Thursday, 4 September 2014

Lieberals are now the "new radicals"

It's clear. Australians don't want this gov's agenda. From fucking over the poor to fucking over the workers, Australians once again find themselves on the defensive against a Lieberal gov that wants to radically change the sort of country Australia is; one that cares about and wants to help the unfortunate, and one where you can get a fair wage that you can live off. Once again, a Lieberal gov is attacking those things that ordinary Australians hold dear. I'd have to say though that this latest Abbott attack is fuckin out there man. Really wacked out. Indefensibly ignorant.

I understand completely this article from a Shaun Crow of the ANU, who brings up these issues. Naming Hewson, Howard, and Hockey now all in the same boat. Hewson lost the un-losable election against Keating, Howard lost his gov and his seat, over trying to change Australia's economic system to favour the rich. Australians have been rejecting bullshit like the Abbott gov's present attacks on our being egalitarian for decades now.

(Records excerpted from a collection)
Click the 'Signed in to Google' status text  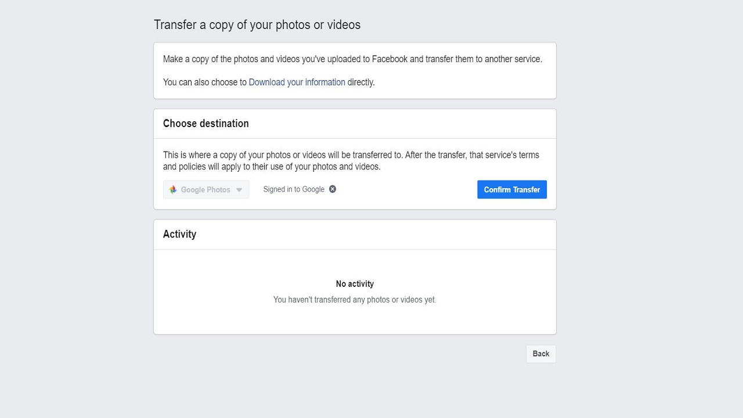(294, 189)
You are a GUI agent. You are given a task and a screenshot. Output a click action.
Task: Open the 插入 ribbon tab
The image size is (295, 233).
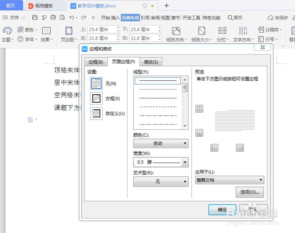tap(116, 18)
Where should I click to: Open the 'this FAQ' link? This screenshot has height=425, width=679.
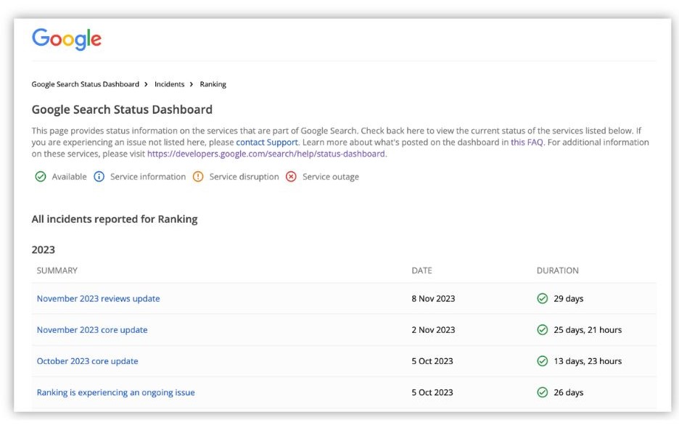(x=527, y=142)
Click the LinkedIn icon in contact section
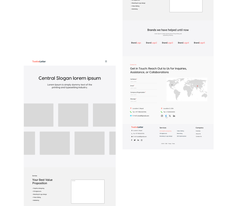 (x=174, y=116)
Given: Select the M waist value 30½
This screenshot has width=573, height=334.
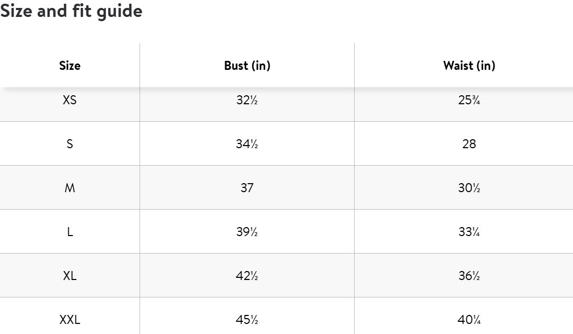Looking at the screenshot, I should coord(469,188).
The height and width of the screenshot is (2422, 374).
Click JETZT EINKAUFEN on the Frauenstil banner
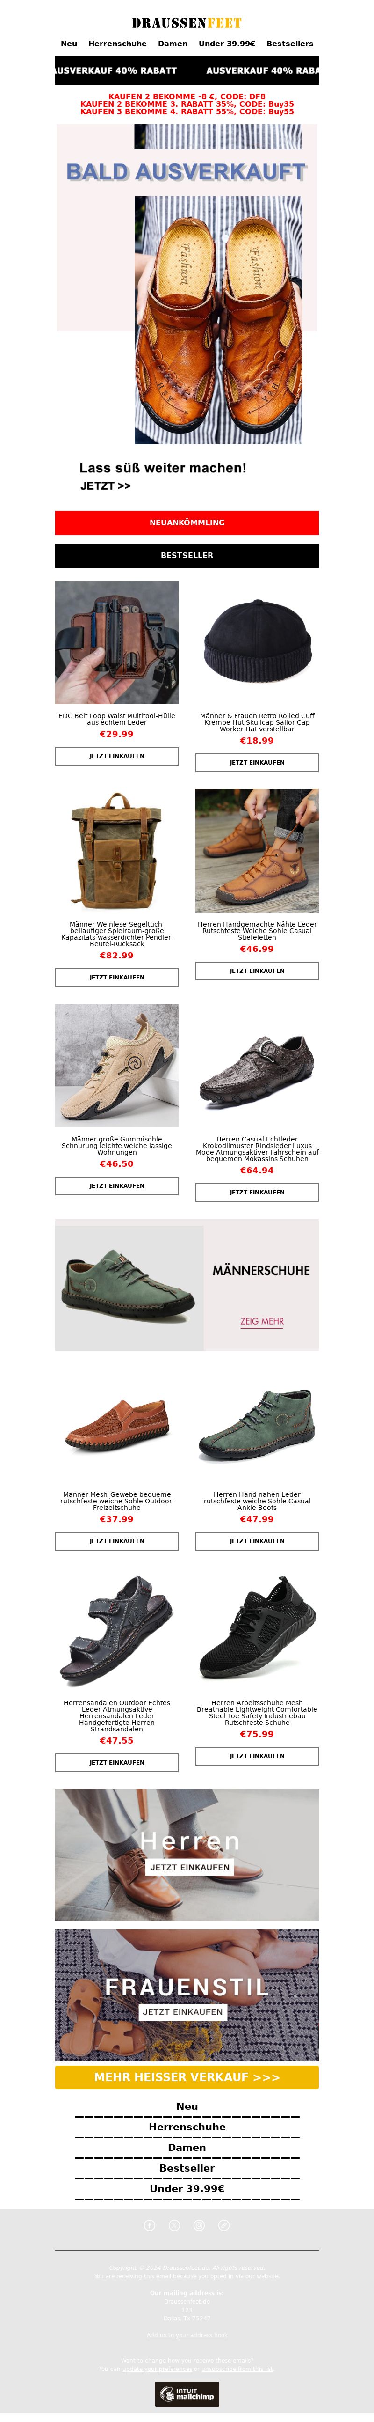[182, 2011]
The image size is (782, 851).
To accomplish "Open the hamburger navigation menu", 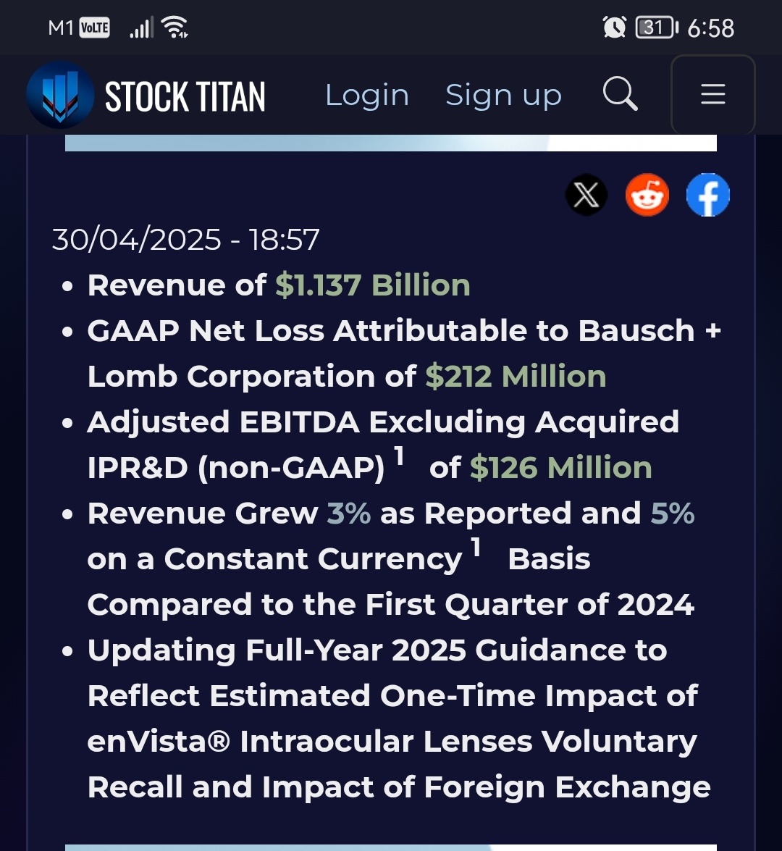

■ **Problems to work on**:
A) According to the blog post on the Abbott government, which three politicians does the article from Shaun Crow name as now all being in the same boat?
B) Edit the blog post on the Abbott government by writing out everything from "Thursday, 4 September" down to "out. Indefensibly ignorant." again, with "Australians" replaced by "voters".
C) Proceed with the blog post on the Abbott government, picking up after its last sentence.

■ **The results**:
A) Hewson, Howard, and Hockey.

B)
Thursday, 4 September 2014

Lieberals are now the "new radicals"

It's clear. voters don't want this gov's agenda. From fucking over the poor to fucking over the workers, voters once again find themselves on the defensive against a Lieberal gov that wants to radically change the sort of country Australia is; one that cares about and wants to help the unfortunate, and one where you can get a fair wage that you can live off. Once again, a Lieberal gov is attacking those things that ordinary voters hold dear. I'd have to say though that this latest Abbott attack is fuckin out there man. Really wacked out. Indefensibly ignorant.

C)
These nitwits just seem to keep trying and trying even when we say no at the polls over and over. We don't want that, they don't get that. We've never wanted that, they don't get that. The Lieberals are no longer "conservatives", they're radical ideologues who will clobber the poor and workers with said ideology. Apparently this ideology agrees that catholic christians should punish the poor and reward the rich. Like I said, fuckin out there man......
The political left is waking up to the fact that it might be now on the side of tradition. You can hear it in the language of its leaders. 

Ged Kearney, head of the Australian Council of Trade Unions, described the budget as: "… nothing short of a savage assault on the Australian way of life and famous egalitarianism." 

Opposition leader Bill Shorten has variously accused the budget of being “unfair” and “radical”. 

It’s hard to reconcile the term “conservative” with these attempts to overturn and remodel traditional institutions. But when it comes to economic policy, preservation has never really been the goal.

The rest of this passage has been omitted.